== Provided text ==
========================

Existing anomaly detection methods for IoT traffic can be broadly categorized into rule-based, statistical, and machine learning-based approaches. Rule-based methods rely on predefined thresholds or signatures to flag anomalies, making them effective for known attack patterns but inadequate for evolving threats. Statistical techniques, such as autoregressive models and Gaussian mixture models, attempt to model normal traffic distributions and detect deviations, but they often struggle with high-dimensional, dynamic IoT data [9]. More recently, deep learning-based methods, including Autoencoders (AEs), Long Short-Term Memory (LSTM) networks, and Transformer-based architectures, have gained traction for their ability to learn complex temporal dependencies in multivariate time-series data [10,11].

While deep learning models have demonstrated strong performance in anomaly detection, they typically require large amounts of labeled data for supervised training [12,13]. However, in real-world IoT environments, obtaining sufficient labeled anomaly samples is challenging due to data privacy concerns, the rarity of certain attack types, and the high cost of manual annotation [14]. Additionally, traditional deep learning models trained on a specific dataset often fail to generalize across different domains, as variations in network traffic patterns and device characteristics lead to performance degradation [15]. These limitations highlight the need for an adaptive and unsupervised approach that can effectively detect anomalies in diverse and dynamically changing IoT environments without relying on labeled target domain data.

========================

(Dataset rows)
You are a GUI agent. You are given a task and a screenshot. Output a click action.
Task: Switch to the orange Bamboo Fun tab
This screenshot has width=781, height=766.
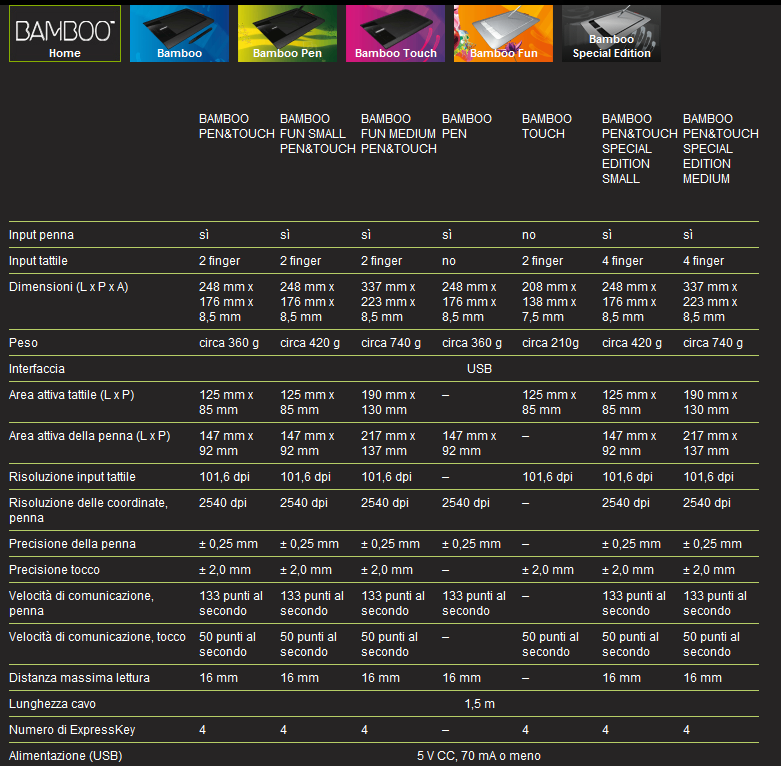click(x=503, y=34)
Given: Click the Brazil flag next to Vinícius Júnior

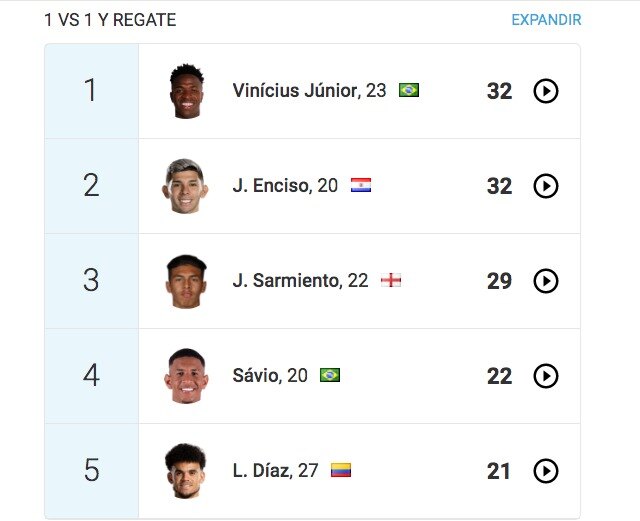Looking at the screenshot, I should pos(409,90).

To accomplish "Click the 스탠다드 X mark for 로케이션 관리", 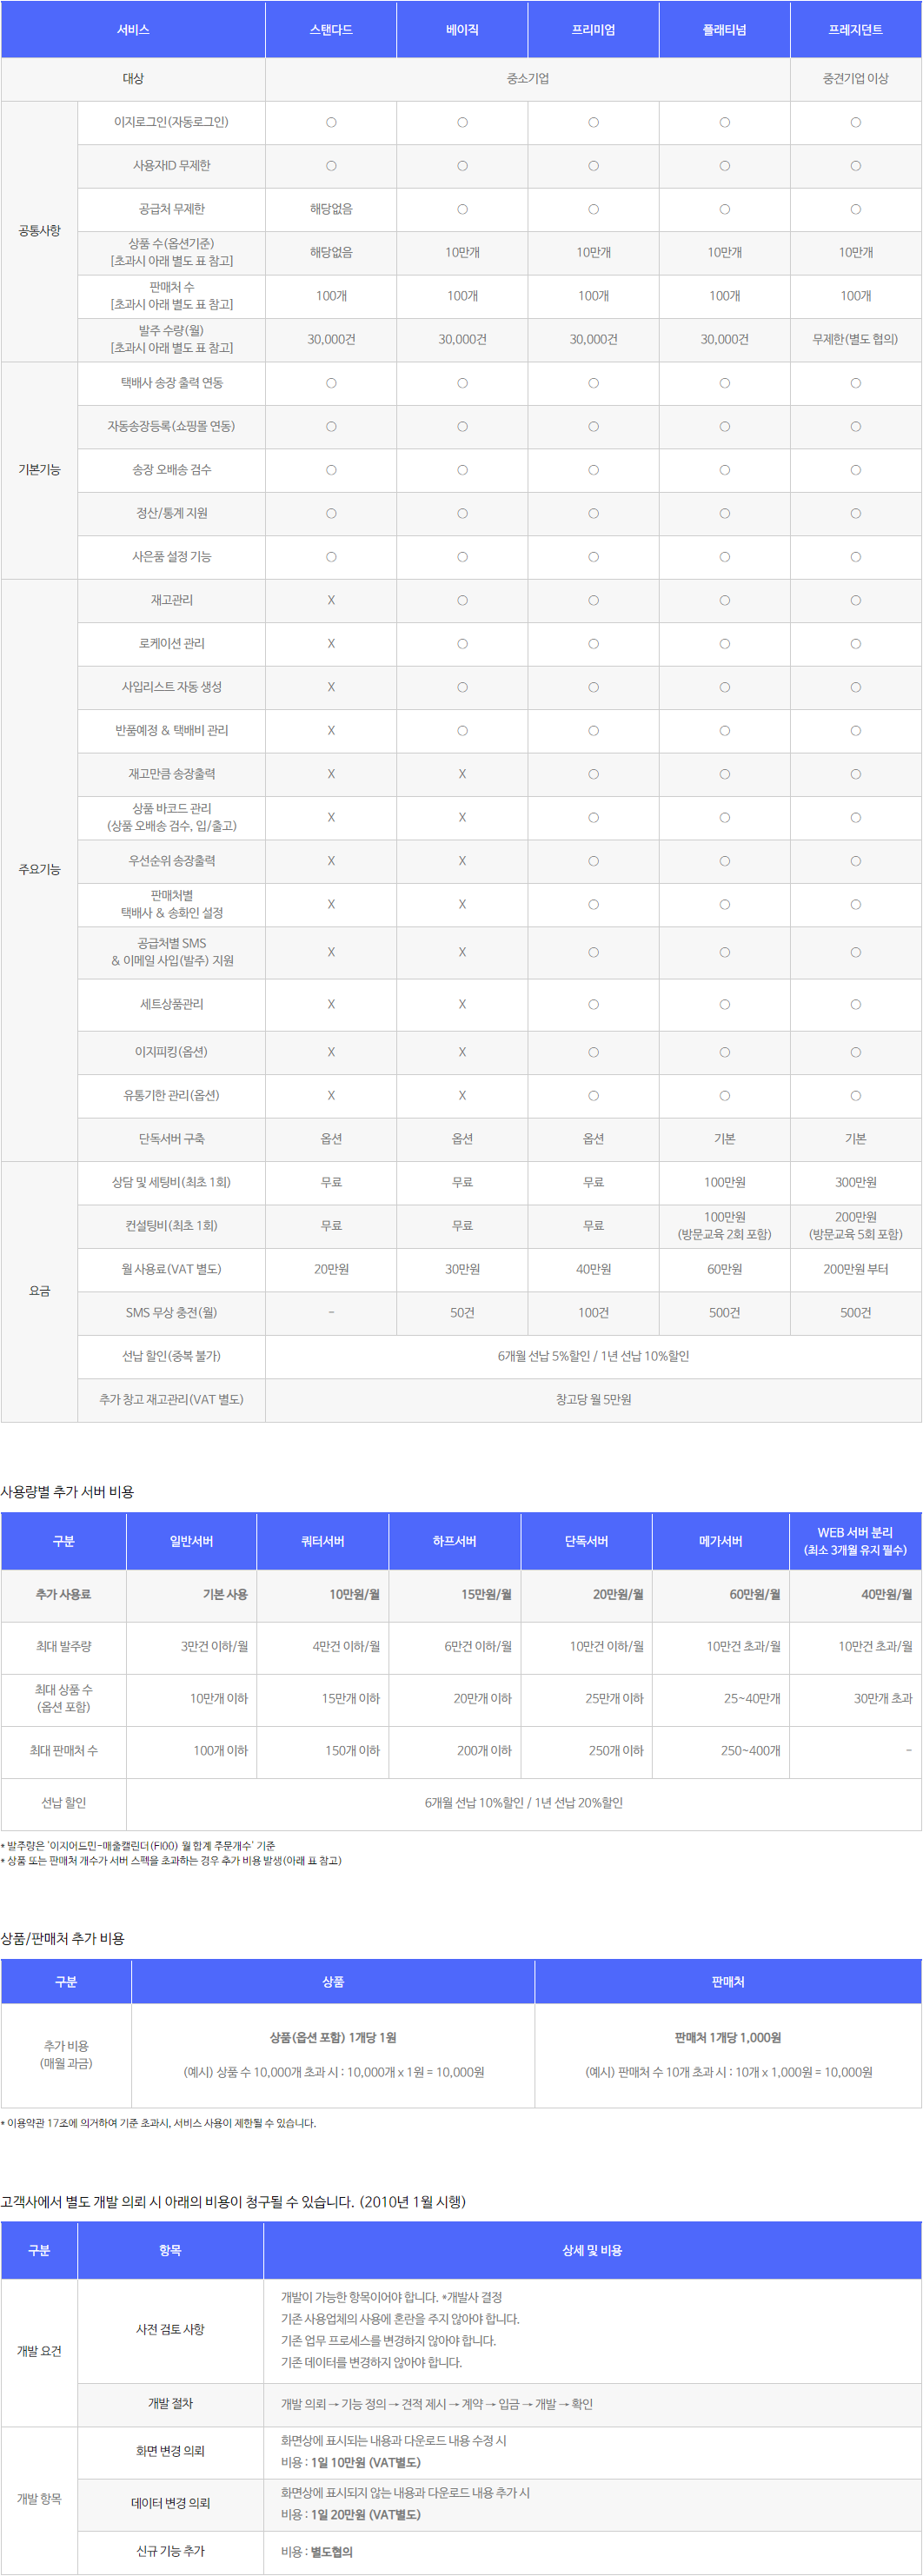I will point(331,644).
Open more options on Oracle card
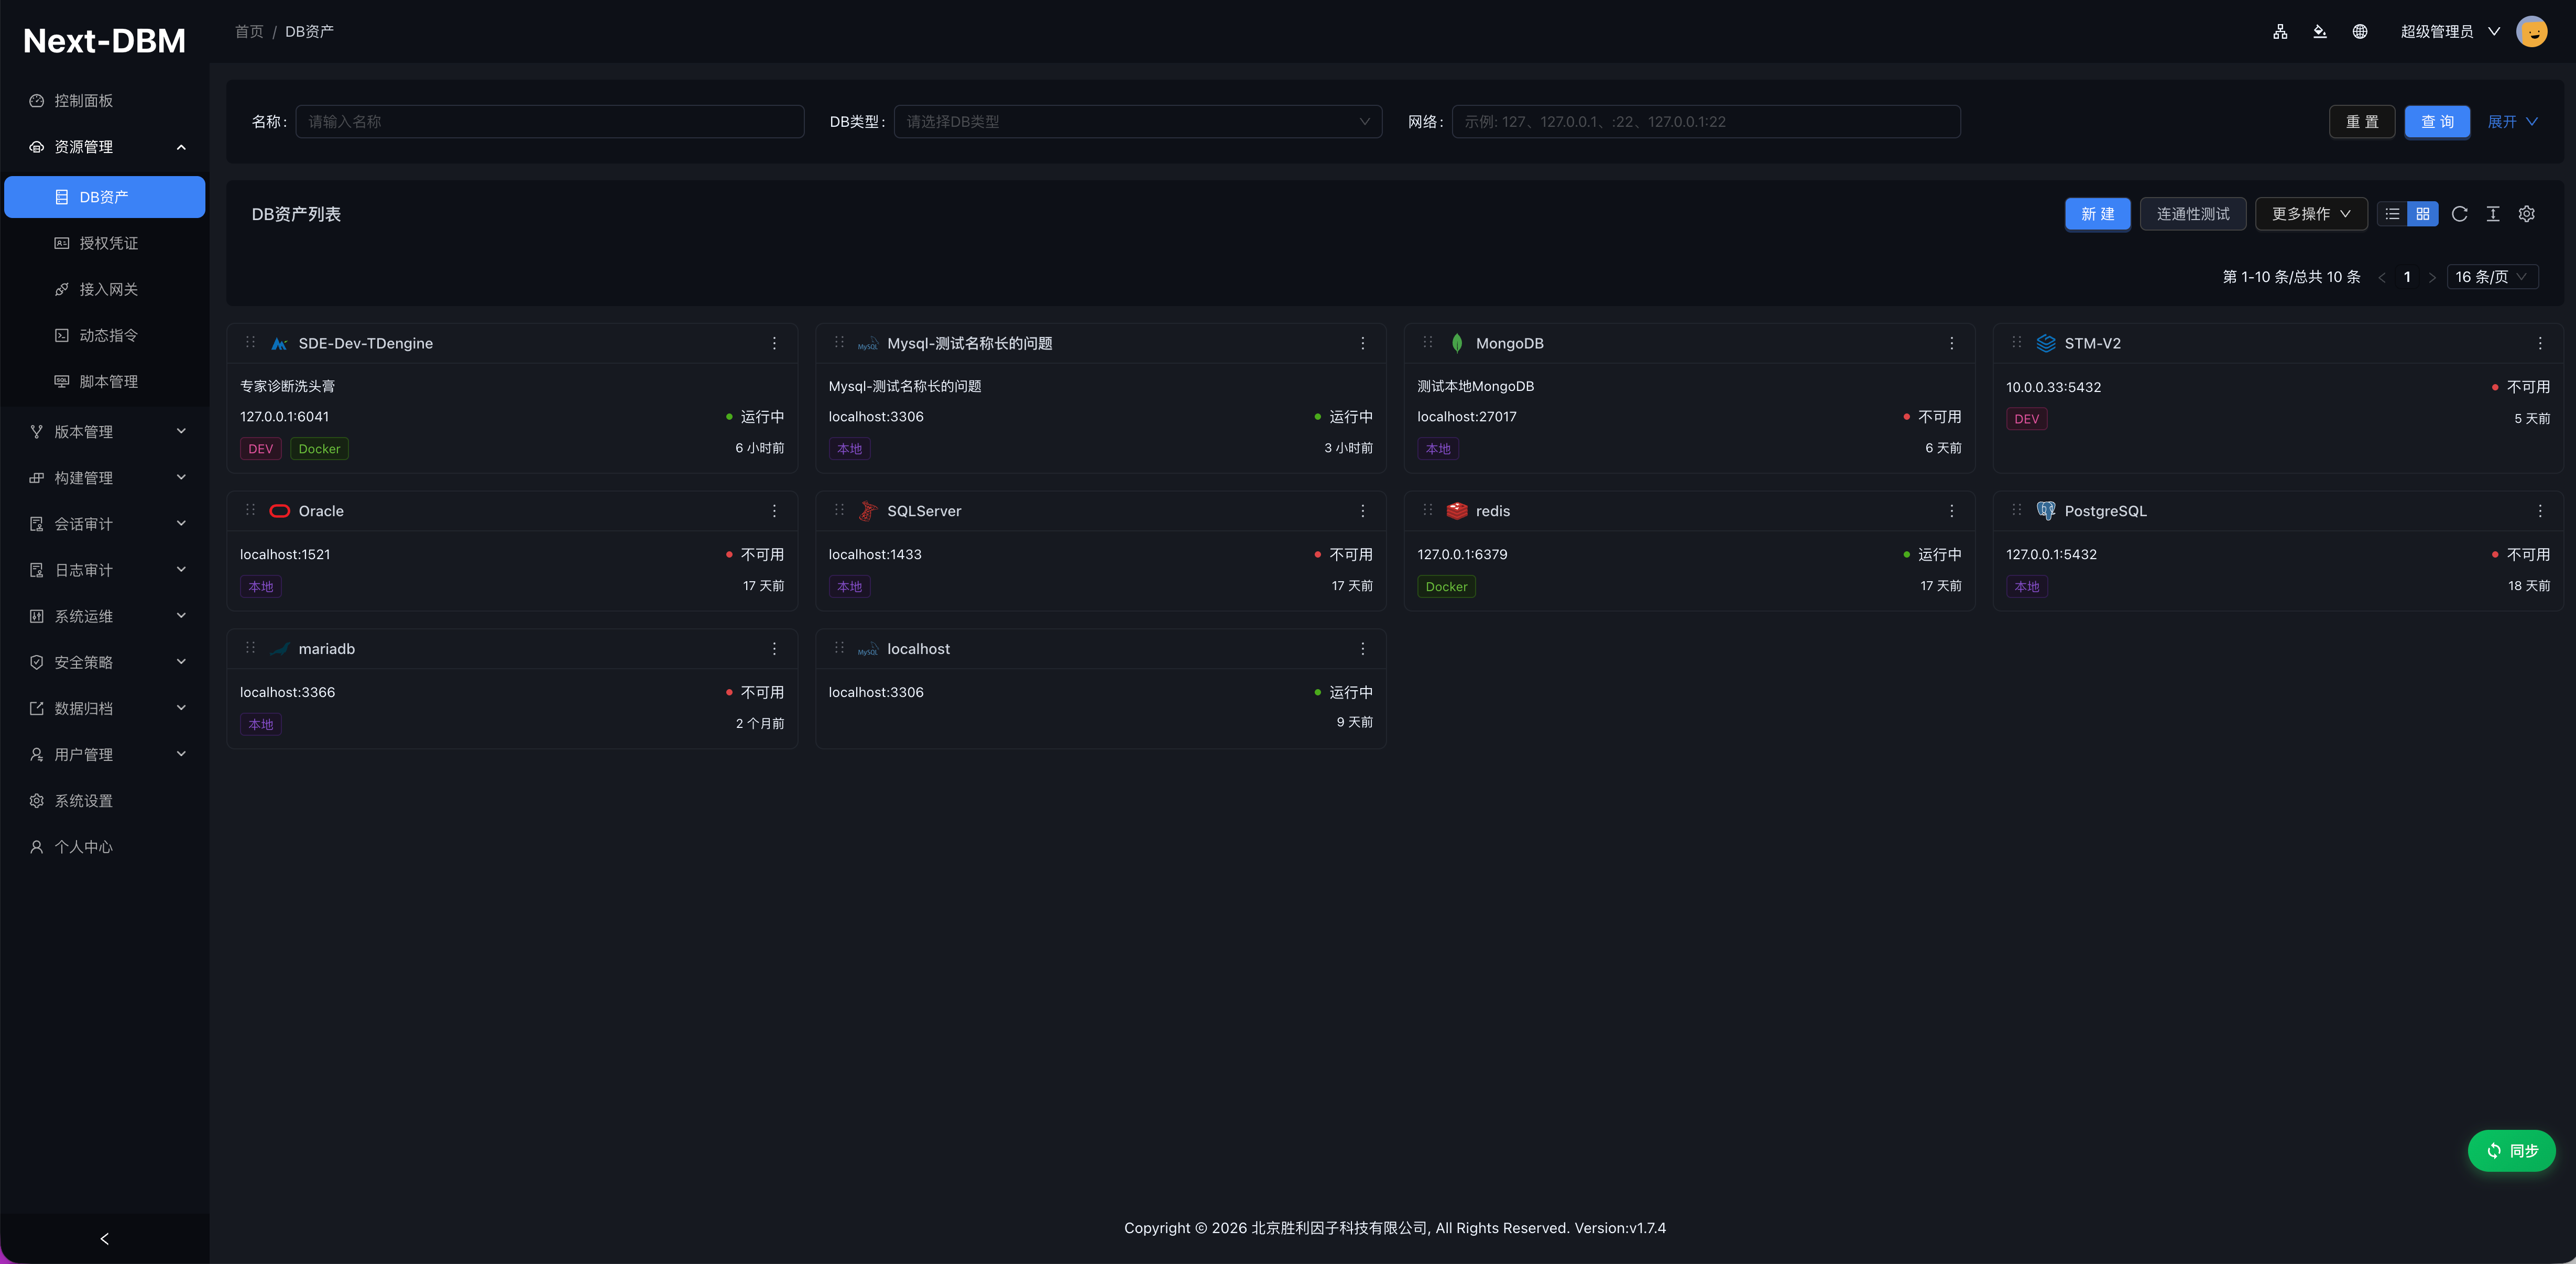 pyautogui.click(x=774, y=511)
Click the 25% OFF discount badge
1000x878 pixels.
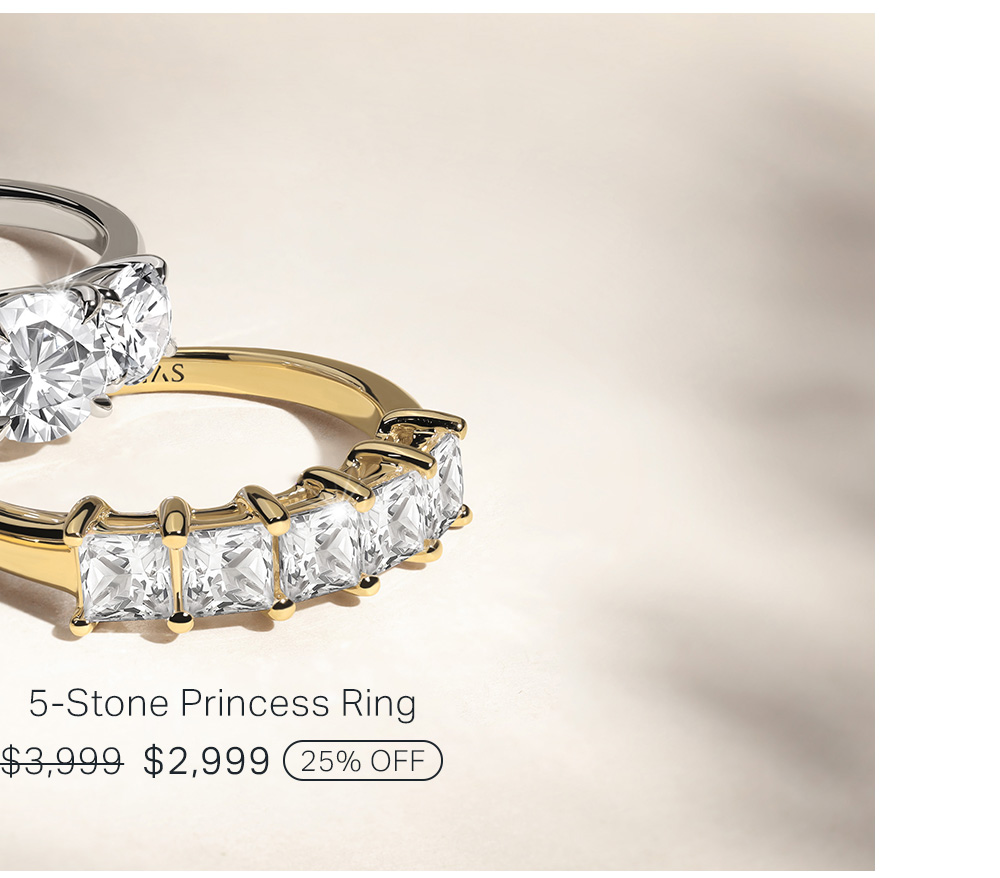click(363, 761)
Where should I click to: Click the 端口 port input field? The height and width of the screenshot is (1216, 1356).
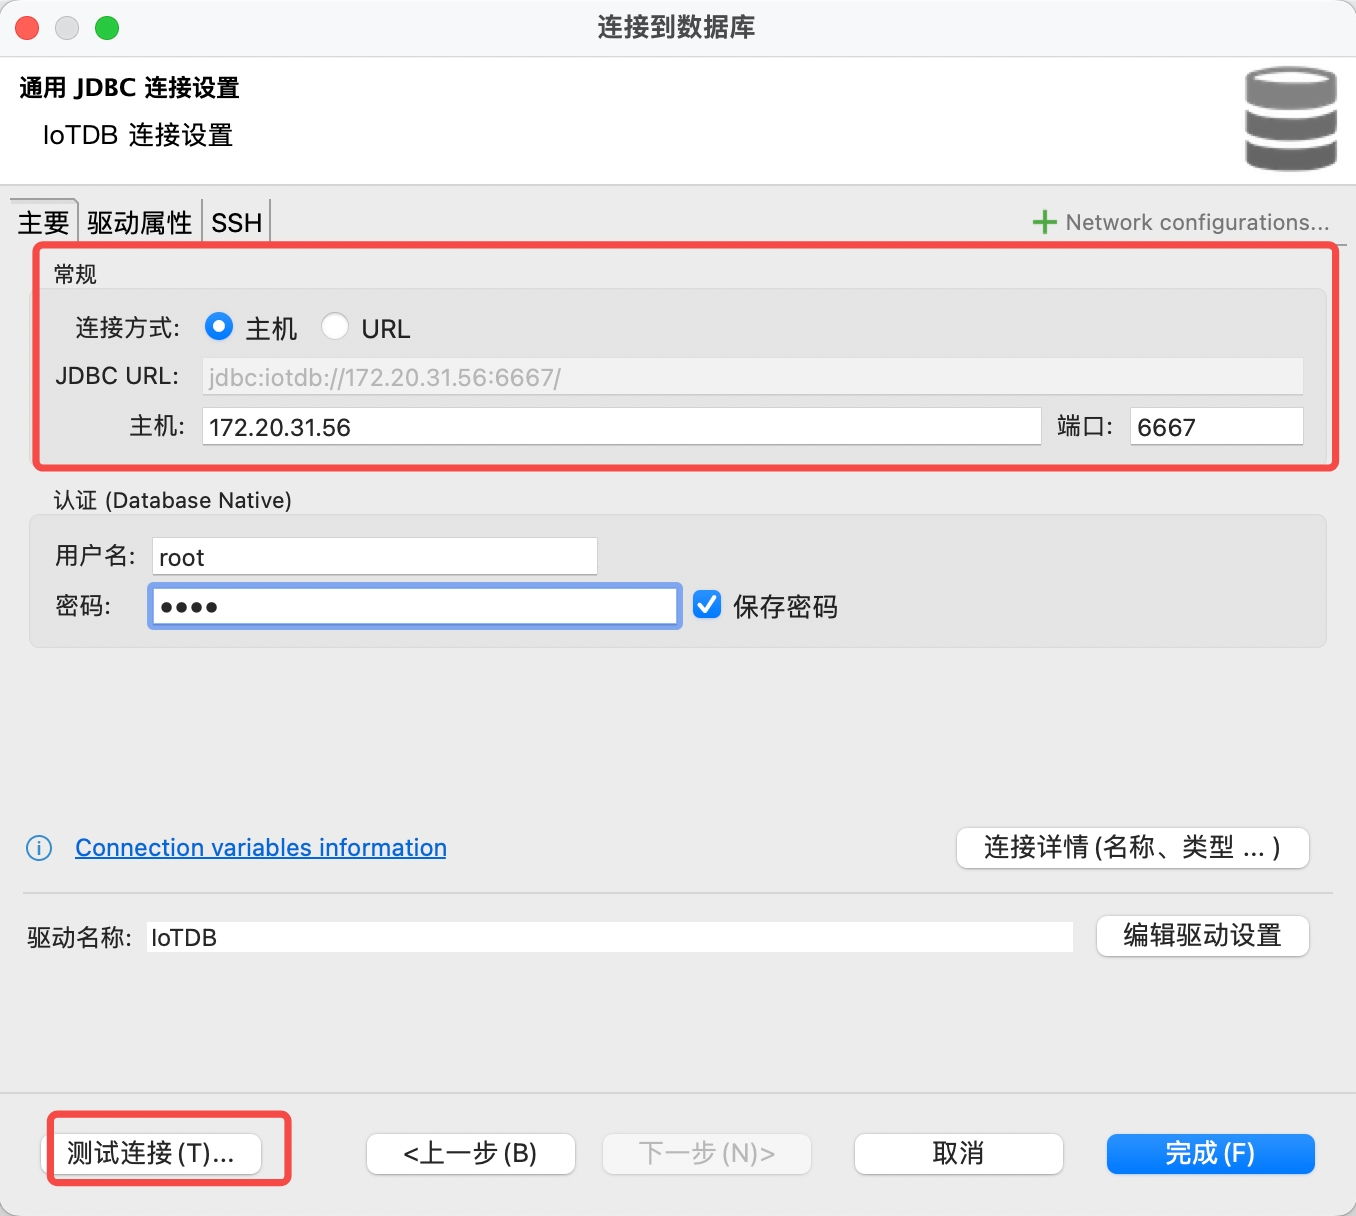click(x=1215, y=426)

========================

== Tasks to carry out ==
• A. From the passage on IoT anomaly detection, repeat the stretch from "While deep learning" through "target domain data.".
• B. Answer these questions using the passage on IoT anomaly detection:
(i) Into which three broad categories are existing anomaly detection methods for IoT traffic divided?
(ii) Which two statistical techniques does the passage name?
(iii) What three reasons does the passage give for why sufficient labeled anomaly samples are hard to obtain in real-world IoT environments?
• C. List every deep learning-based method that the passage on IoT anomaly detection names.

== Per-task answers ==
• A.
While deep learning models have demonstrated strong performance in anomaly detection, they typically require large amounts of labeled data for supervised training [12,13]. However, in real-world IoT environments, obtaining sufficient labeled anomaly samples is challenging due to data privacy concerns, the rarity of certain attack types, and the high cost of manual annotation [14]. Additionally, traditional deep learning models trained on a specific dataset often fail to generalize across different domains, as variations in network traffic patterns and device characteristics lead to performance degradation [15]. These limitations highlight the need for an adaptive and unsupervised approach that can effectively detect anomalies in diverse and dynamically changing IoT environments without relying on labeled target domain data.

• B.
(i) Rule-based, statistical, and machine learning-based approaches.
(ii) Autoregressive models and Gaussian mixture models.
(iii) Data privacy concerns, the rarity of certain attack types, and the high cost of manual annotation.

• C.
Autoencoders (AEs)
Long Short-Term Memory (LSTM) networks
Transformer-based architectures